Perform or there’ll be a price to pay
GOVERNMENT consultants have been warned to deliver the goods or face being penalised.
This follows Auditor-General Kimi Makwetu’s finding that the municipalities spent close to R700 million on consultancy fees without improving their financial performance and audit outcomes.
Consultants are to face being vetted to prevent this.
Briefing the media on the results yesterday, Makwetu said it had been found that 261, or 82 percent, of municipalities were unable to produce financial statements free of misstatements for the year ending June 30, 2013.
The audits had also noted R21.61 billion in unauthorised, irregular, fruitless and wasteful expenditure among the municipalities and their entities. In many cases, the audit results were no different from those achieved by municipalities that did not use consultants, Makwetu said.
Speaking at the briefing, Minister of Co-operative Governance and Traditional Affairs Pravin Gordhan said the use of consultants by municipalities would have to be watched more closely.
“You would expect that the so-called private sector people have the right skills, that they will come in and do the right thing.”
The government would ask “tough questions” about consultants.
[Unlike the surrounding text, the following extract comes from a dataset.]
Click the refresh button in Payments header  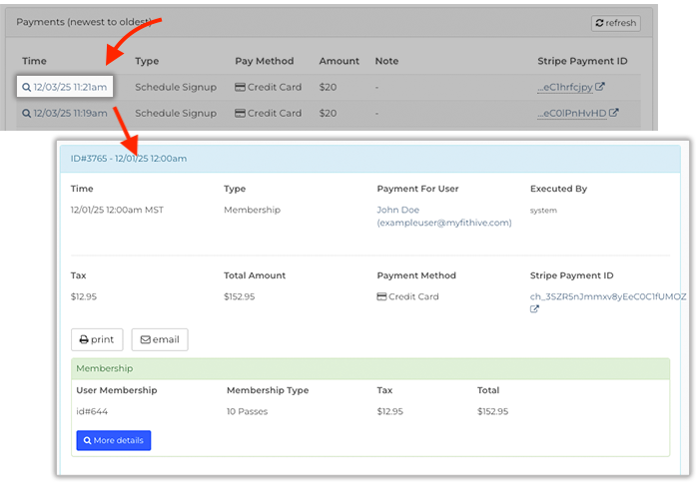615,23
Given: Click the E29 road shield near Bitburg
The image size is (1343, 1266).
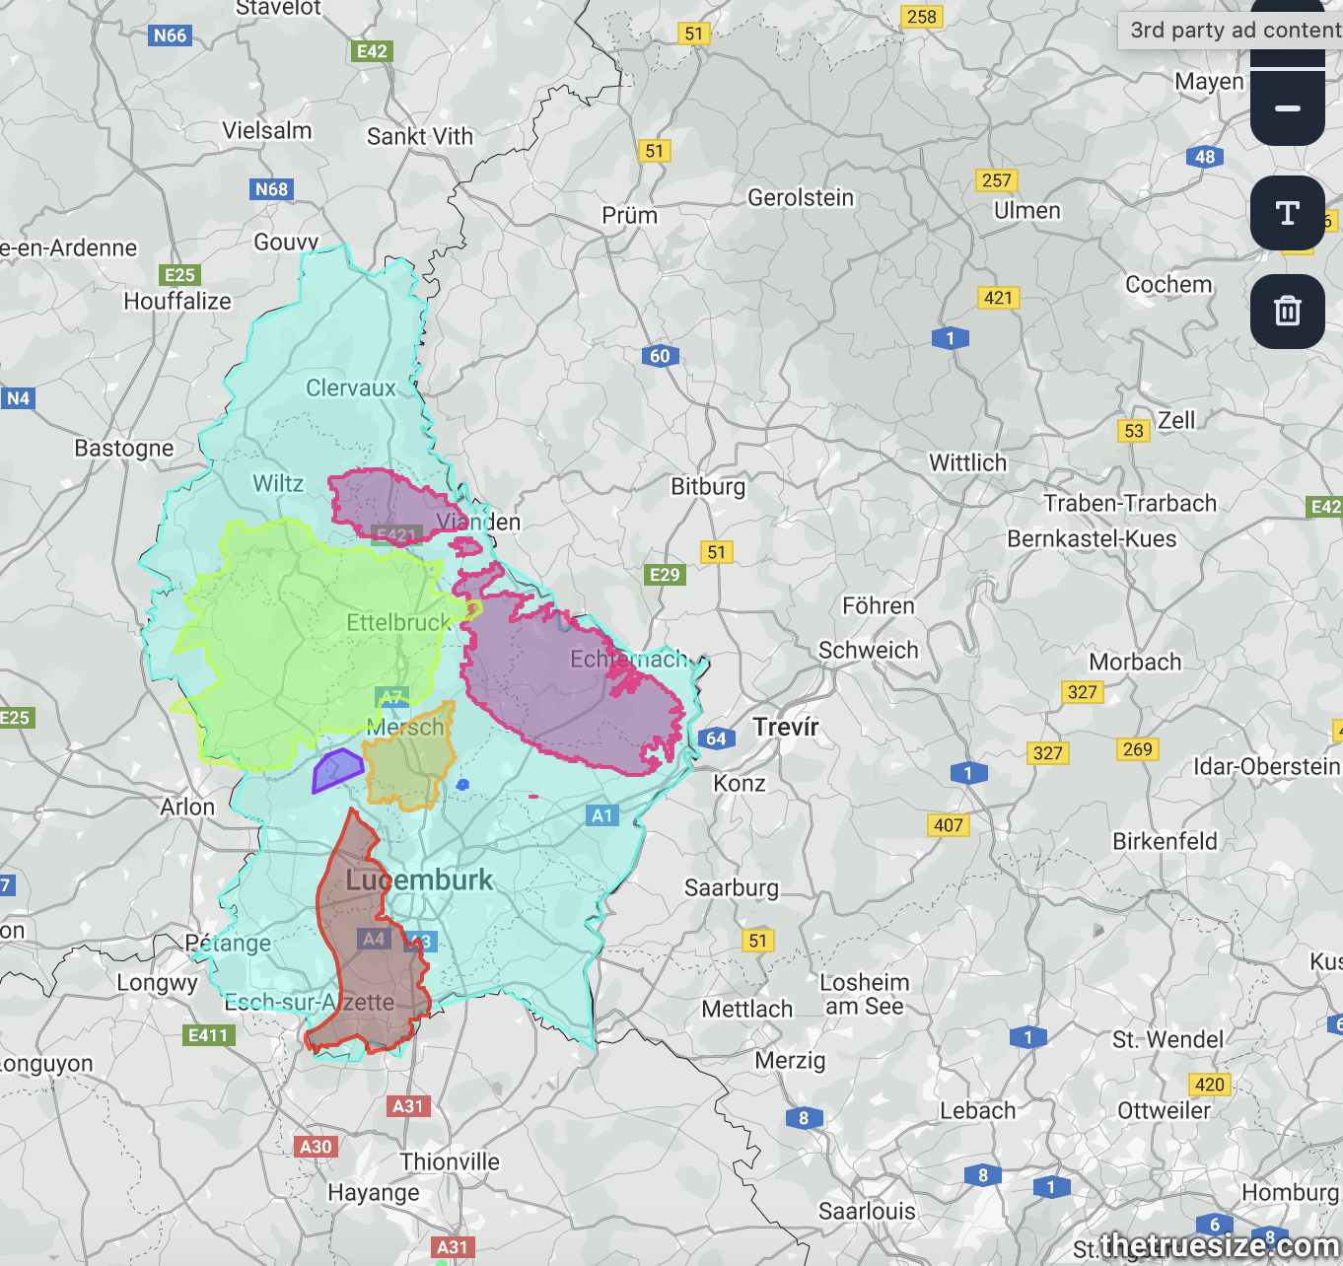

“What are they doing? Why are they contributing to undermining municipal financial performance as opposed to assisting municipalities?”
Among other steps, his department and the National Treasury would look at centralising the procurement of financial management consultants “so there’s vetting that takes place”, Gordhan said.
“(This would be to ensure) we have the right people with the right kind of qualifications and competence. But if they don’t perform… there (would be) recourse to withholding fees (and) taking action against those consultants.”
It was hoped that, in the next year, “we can change this terrain in a way which becomes more supportive of municipalities”.
Makwetu said the point was not about “chasing consultants away”. “However, this is a relationship that is at arm’s length with the municipality and which needs to be project-managed carefully.
“If it is project-managed carefully, (with) clear milestones for what it is that has to be delivered for the funds disbursed… I think it will be the beginning of a right direction.”
There was R9.195bn in unauthorised expenditure, slightly less than the previous year’s R10.11bn. There was R11.6bn in irregular spending, up from the previous year’s R9.232bn.
This included R8bn spent on goods and services without going through proper procurement processes and R3.6bn for which there was no supporting documentation.
There was R815 million in fruitless and wasteful expenditure, compared with R623m the year before.